I was prepared to lose concerts, but I was not prepared for the emotional or financial prospect of losing six or 12 or 18—or maybe even 24 months of work. I have paid for flights that were supposed to be reimbursed by orchestras, but those concerts have now been canceled and the airlines aren’t picking up the phones. I bought scores and spent hours preparing for upcoming performances that will never happen. I am crushed that I won’t have the opportunity to perform music I love with humans from all over the globe. And each one of those concerts would also have also been an audition, a chance to perform with that orchestra or on that concert series again, a chance for a good newspaper review, a way to keep my career moving as I travel from place to place, year after year. The Force Majeure clause that appears in our contracts means that the concert organizations, orchestras, and opera companies aren’t obligated to pay our fees during a disaster such as this one, and as freelance artists, we can’t apply for unemployment.

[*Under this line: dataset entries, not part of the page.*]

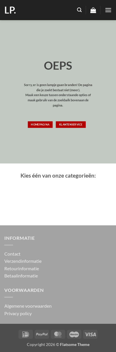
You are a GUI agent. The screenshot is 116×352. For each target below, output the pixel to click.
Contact (12, 253)
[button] (79, 10)
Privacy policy (18, 313)
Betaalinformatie (21, 275)
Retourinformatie (21, 268)
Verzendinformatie (23, 261)
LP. (10, 10)
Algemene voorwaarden (28, 306)
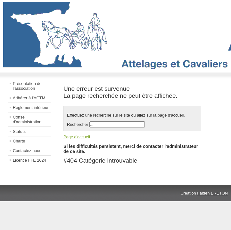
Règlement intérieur (31, 107)
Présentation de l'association (27, 86)
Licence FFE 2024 (29, 160)
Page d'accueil (76, 136)
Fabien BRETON (212, 193)
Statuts (19, 131)
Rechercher (77, 124)
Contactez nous (27, 150)
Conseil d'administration (27, 119)
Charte (19, 141)
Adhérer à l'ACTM (29, 98)
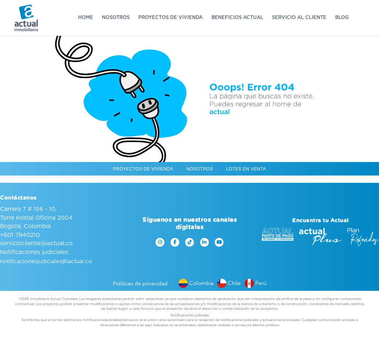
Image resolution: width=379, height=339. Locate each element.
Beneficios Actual (237, 17)
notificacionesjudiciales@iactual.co (46, 261)
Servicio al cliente (299, 17)
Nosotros (116, 17)
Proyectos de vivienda (170, 17)
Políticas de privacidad (140, 283)
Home (85, 17)
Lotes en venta (246, 169)
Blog (342, 17)
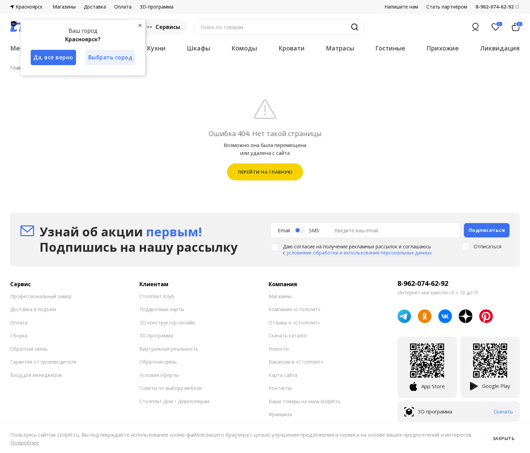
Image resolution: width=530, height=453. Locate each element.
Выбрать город (110, 57)
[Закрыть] (139, 25)
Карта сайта (283, 375)
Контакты (280, 388)
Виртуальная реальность (168, 349)
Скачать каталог (288, 335)
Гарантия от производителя (43, 362)
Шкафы (198, 48)
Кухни (156, 48)
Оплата (123, 6)
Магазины (64, 6)
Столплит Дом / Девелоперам (174, 401)
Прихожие (442, 48)
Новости (279, 349)
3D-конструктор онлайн (167, 322)
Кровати (291, 48)
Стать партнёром (446, 6)
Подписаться (487, 230)
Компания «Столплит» (294, 309)
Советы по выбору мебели (170, 388)
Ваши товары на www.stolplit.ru (304, 401)
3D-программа (156, 6)
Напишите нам (401, 6)
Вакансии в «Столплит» (296, 362)
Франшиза (280, 414)
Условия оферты (159, 375)
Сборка (18, 335)
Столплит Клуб (157, 296)
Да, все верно (53, 57)
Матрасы (340, 48)
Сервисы (163, 27)
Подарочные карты (161, 309)
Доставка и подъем (33, 309)
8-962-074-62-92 (422, 283)
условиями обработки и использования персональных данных (359, 252)
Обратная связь (29, 349)
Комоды (244, 48)
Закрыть (504, 438)
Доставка (95, 6)
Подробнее (24, 442)
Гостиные (390, 48)
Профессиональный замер (41, 296)
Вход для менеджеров (36, 375)
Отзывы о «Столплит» (294, 322)
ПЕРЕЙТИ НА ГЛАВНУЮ (265, 172)
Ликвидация (500, 48)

But I am comparatively lucky: I also teach. As difficult as it was to say goodbye to my wonderful Cornell students, and as challenging as it is to figure out how to translate our work to an online platform, I am incredibly fortunate to still have the chance to make and share music with these young people, and to have that regular paycheck. Many of my friends had all their work vanish in the blink of an eye, with no recourse in sight. (Some orchestras, opera houses, and concert organizations have offered my friends partial fees, but I haven’t had that happen to me yet.) And not only has the rest of the 2019-2020 season disappeared, we’re all wondering if the concert organizations that hired us for the 2020-2021 and 2021-2022 seasons will even be afloat in a few years. Does that contract we signed mean anything if the company has gone bankrupt in the meantime? Will we even be performing if WE’VE gone bankrupt in the meantime?

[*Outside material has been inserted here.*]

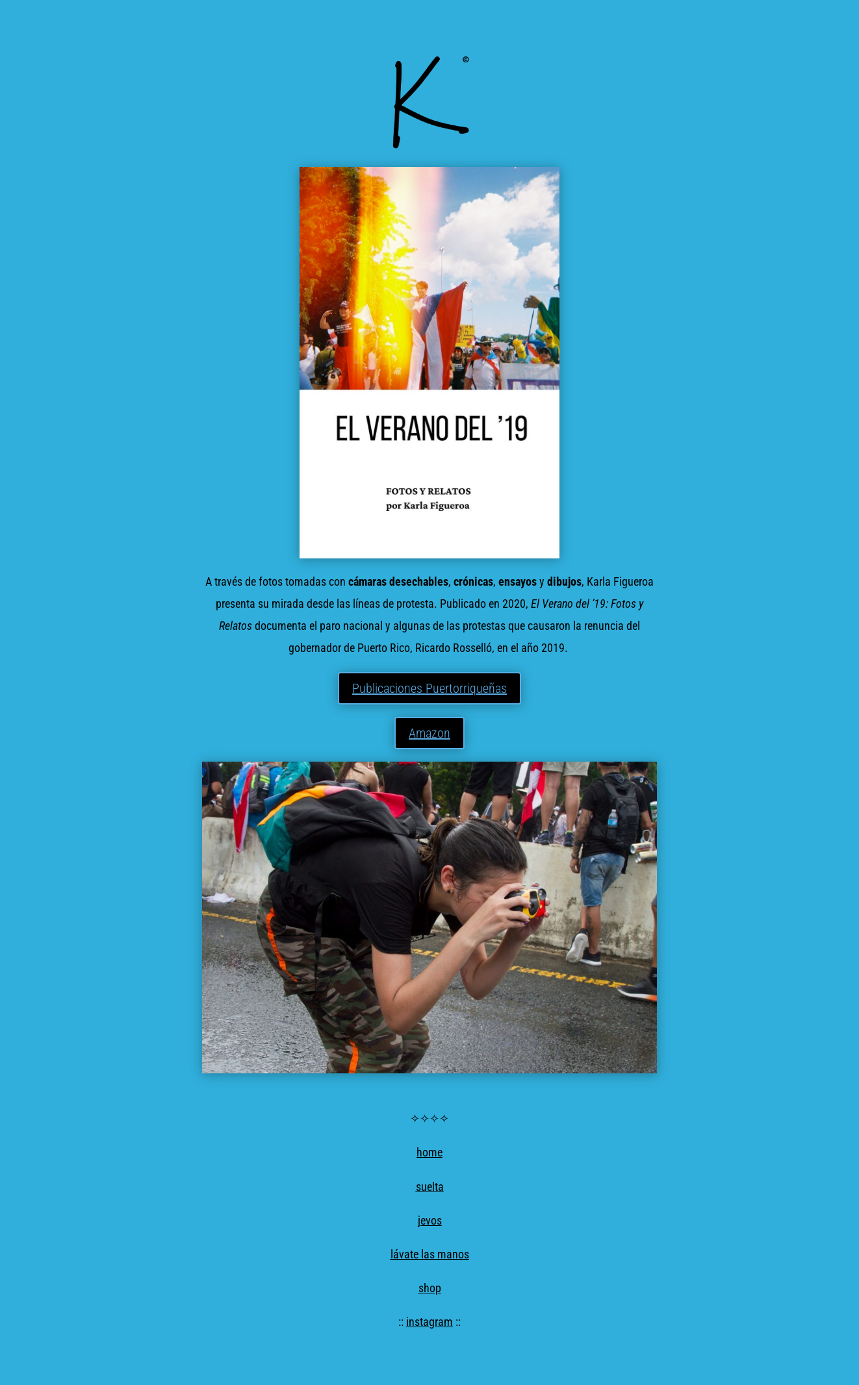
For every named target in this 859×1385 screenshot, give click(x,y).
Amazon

Even in my relatively privileged position, this vanished income means that my pianist husband and I are back to our grad school budgets: certainly no keeping the local economy afloat with take-out or restaurant gift certificates! We were going to replace our car’s worn-out brakes in the spring, but I think we’ll wait until we actually need to drive again. Forget about that Alexander Technique lesson or massage to keep tired bodies primed for action: too much personal contact, not enough cash. We’re good at keeping ourselves entertained, fed, and clothed on a limited budget; we have an enormous library of musical scores and I’m handy in the kitchen and with the sewing machine. And we’ve never been extravagant—our idea of fun is our work, and our big splurge is membership in the Rancho Gordo Bean Club—so we’re trying to stay positive and are treasuring the extra time together. Still, I can’t sugar coat it: the future is terrifying.

If this issue is important to you, please consider contacting your local representatives and remind them not to forget the arts and arts workers as they plan aid packages. The arts will get us through this, if only we can survive the storm.